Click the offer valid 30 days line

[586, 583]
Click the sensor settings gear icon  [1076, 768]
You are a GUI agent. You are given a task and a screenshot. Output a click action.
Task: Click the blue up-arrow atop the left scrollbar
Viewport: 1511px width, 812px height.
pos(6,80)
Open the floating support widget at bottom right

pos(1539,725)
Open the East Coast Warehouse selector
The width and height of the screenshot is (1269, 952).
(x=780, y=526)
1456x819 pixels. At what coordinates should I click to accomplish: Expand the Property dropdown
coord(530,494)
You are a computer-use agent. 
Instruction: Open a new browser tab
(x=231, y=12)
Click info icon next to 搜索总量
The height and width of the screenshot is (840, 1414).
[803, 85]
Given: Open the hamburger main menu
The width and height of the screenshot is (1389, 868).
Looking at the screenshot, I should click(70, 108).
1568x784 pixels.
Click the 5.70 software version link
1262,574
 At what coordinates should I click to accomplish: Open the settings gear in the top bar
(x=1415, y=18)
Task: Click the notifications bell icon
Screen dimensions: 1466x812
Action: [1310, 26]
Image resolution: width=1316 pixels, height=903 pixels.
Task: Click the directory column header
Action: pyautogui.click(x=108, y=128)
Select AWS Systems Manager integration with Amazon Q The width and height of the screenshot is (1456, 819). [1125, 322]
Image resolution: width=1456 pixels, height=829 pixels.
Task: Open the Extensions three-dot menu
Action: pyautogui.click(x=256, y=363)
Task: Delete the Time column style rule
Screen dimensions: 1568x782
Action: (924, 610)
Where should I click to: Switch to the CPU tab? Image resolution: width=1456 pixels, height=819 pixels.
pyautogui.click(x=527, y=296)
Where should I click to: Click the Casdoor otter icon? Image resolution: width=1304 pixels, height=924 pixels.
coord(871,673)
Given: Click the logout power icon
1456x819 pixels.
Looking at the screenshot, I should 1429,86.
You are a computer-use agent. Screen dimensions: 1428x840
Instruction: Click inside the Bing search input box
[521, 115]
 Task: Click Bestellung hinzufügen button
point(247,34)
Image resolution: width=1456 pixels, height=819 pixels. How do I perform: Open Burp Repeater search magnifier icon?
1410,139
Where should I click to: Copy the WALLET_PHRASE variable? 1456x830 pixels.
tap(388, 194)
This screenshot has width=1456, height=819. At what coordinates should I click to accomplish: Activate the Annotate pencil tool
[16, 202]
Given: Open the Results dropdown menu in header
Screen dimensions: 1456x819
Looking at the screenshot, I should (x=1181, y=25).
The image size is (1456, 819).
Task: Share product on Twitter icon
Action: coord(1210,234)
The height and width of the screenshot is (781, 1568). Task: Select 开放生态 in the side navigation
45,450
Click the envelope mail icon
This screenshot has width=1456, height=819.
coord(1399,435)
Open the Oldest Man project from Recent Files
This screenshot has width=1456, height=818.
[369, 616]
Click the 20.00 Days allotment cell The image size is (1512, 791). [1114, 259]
○ ○ ○ ○ ○
• _TASK PROMPT_
Please reproduce every line shown above, exactly as written.

• _ANSWER TO THIS EXERCISE_
Click the offer valid 30 days line

[586, 583]
Click the sensor settings gear icon  [1076, 768]
You are a GUI agent. You are given a task and a screenshot. Output a click action.
Task: Click the blue up-arrow atop the left scrollbar
Viewport: 1511px width, 812px height.
pos(6,80)
Open the floating support widget at bottom right

pos(1539,725)
Open the East Coast Warehouse selector
The width and height of the screenshot is (1269, 952).
(x=780, y=526)
1456x819 pixels. At what coordinates should I click to accomplish: Expand the Property dropdown
coord(530,494)
You are a computer-use agent. 
Instruction: Open a new browser tab
(x=231, y=12)
Click info icon next to 搜索总量
The height and width of the screenshot is (840, 1414).
[803, 85]
Given: Open the hamburger main menu
The width and height of the screenshot is (1389, 868).
Looking at the screenshot, I should click(70, 108).
1568x784 pixels.
Click the 5.70 software version link
1262,574
 At what coordinates should I click to accomplish: Open the settings gear in the top bar
(x=1415, y=18)
Task: Click the notifications bell icon
Screen dimensions: 1466x812
Action: [1310, 26]
Image resolution: width=1316 pixels, height=903 pixels.
Task: Click the directory column header
Action: pyautogui.click(x=108, y=128)
Select AWS Systems Manager integration with Amazon Q The width and height of the screenshot is (1456, 819). [1125, 322]
Image resolution: width=1456 pixels, height=829 pixels.
Task: Open the Extensions three-dot menu
Action: pyautogui.click(x=256, y=363)
Task: Delete the Time column style rule
Screen dimensions: 1568x782
Action: (924, 610)
Where should I click to: Switch to the CPU tab? Image resolution: width=1456 pixels, height=819 pixels.
pyautogui.click(x=527, y=296)
Where should I click to: Click the Casdoor otter icon? Image resolution: width=1304 pixels, height=924 pixels.
coord(871,673)
Given: Click the logout power icon
1456x819 pixels.
Looking at the screenshot, I should 1429,86.
You are a computer-use agent. Screen dimensions: 1428x840
Instruction: Click inside the Bing search input box
[521, 115]
 Task: Click Bestellung hinzufügen button
point(247,34)
Image resolution: width=1456 pixels, height=819 pixels. How do I perform: Open Burp Repeater search magnifier icon?
1410,139
Where should I click to: Copy the WALLET_PHRASE variable? 1456x830 pixels.
tap(388, 194)
This screenshot has width=1456, height=819. At what coordinates should I click to accomplish: Activate the Annotate pencil tool
[16, 202]
Given: Open the Results dropdown menu in header
Screen dimensions: 1456x819
Looking at the screenshot, I should (x=1181, y=25).
The image size is (1456, 819).
Task: Share product on Twitter icon
Action: coord(1210,234)
The height and width of the screenshot is (781, 1568). Task: Select 开放生态 in the side navigation
45,450
Click the envelope mail icon
This screenshot has width=1456, height=819.
coord(1399,435)
Open the Oldest Man project from Recent Files
This screenshot has width=1456, height=818.
[369, 616]
Click the 20.00 Days allotment cell The image size is (1512, 791). [1114, 259]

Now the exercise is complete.